Collected data
* * * * * * * * *

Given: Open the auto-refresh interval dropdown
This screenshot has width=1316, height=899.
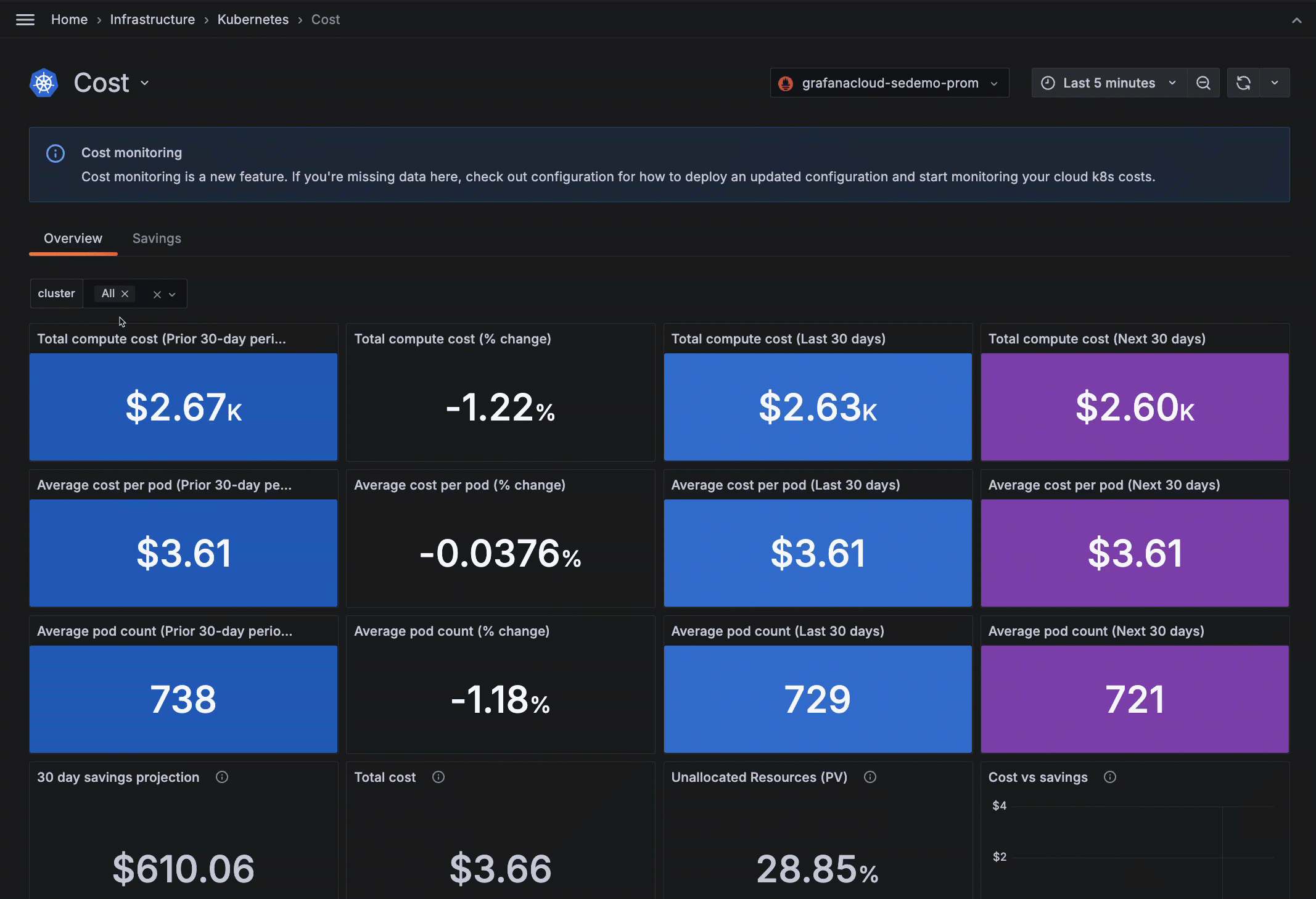Looking at the screenshot, I should click(x=1275, y=83).
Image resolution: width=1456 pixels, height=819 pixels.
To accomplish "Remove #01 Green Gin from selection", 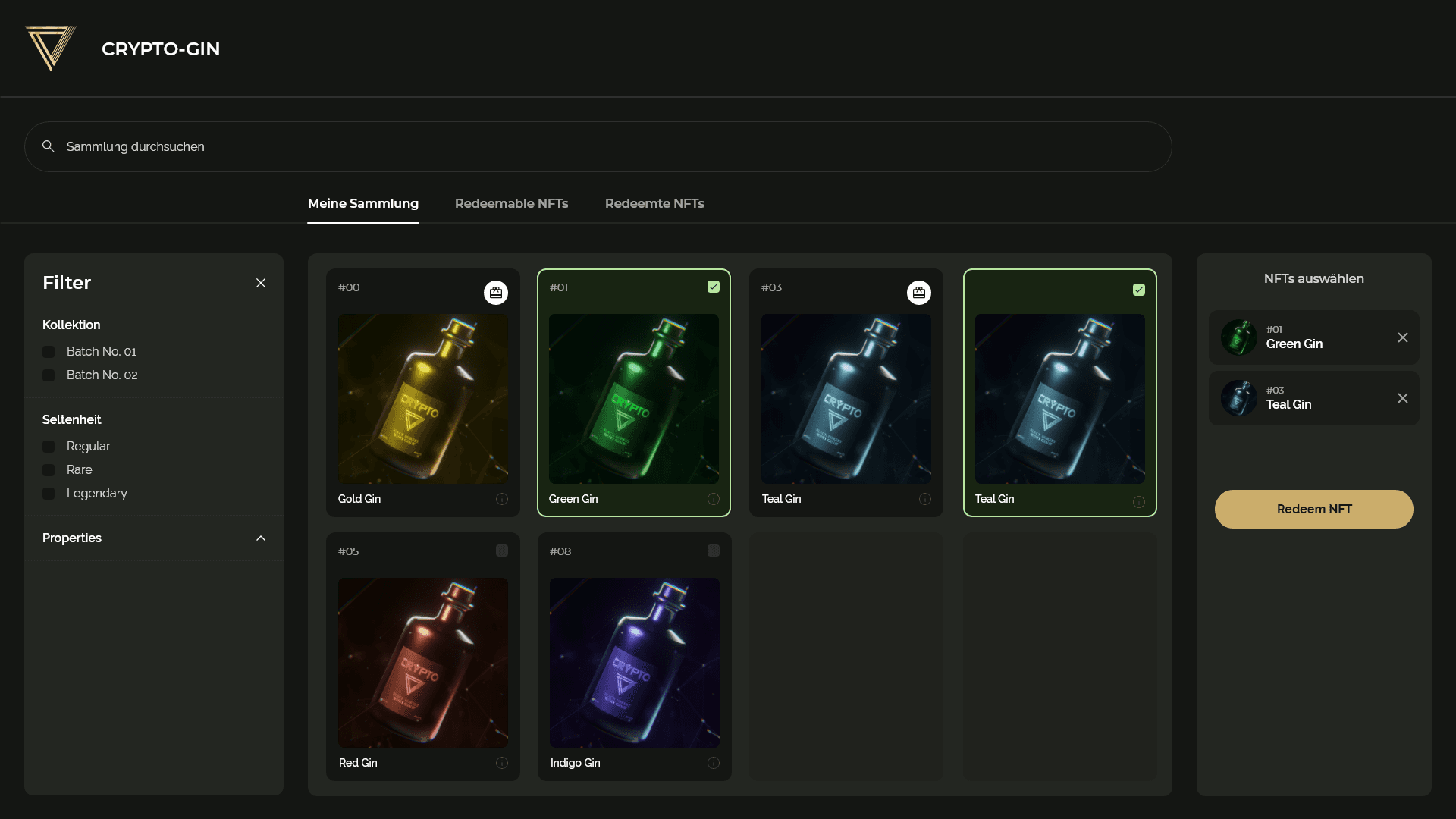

* * * * * * * * *

■ **INSTRUCTIONS TO FOLLOW**:
Apart from the images, every line above is to be given again exactly.

■ **RESPONSE BELOW**:
Given: Open the auto-refresh interval dropdown
This screenshot has width=1316, height=899.
Looking at the screenshot, I should click(x=1275, y=83).
Image resolution: width=1456 pixels, height=819 pixels.
To accomplish "Remove #01 Green Gin from selection", 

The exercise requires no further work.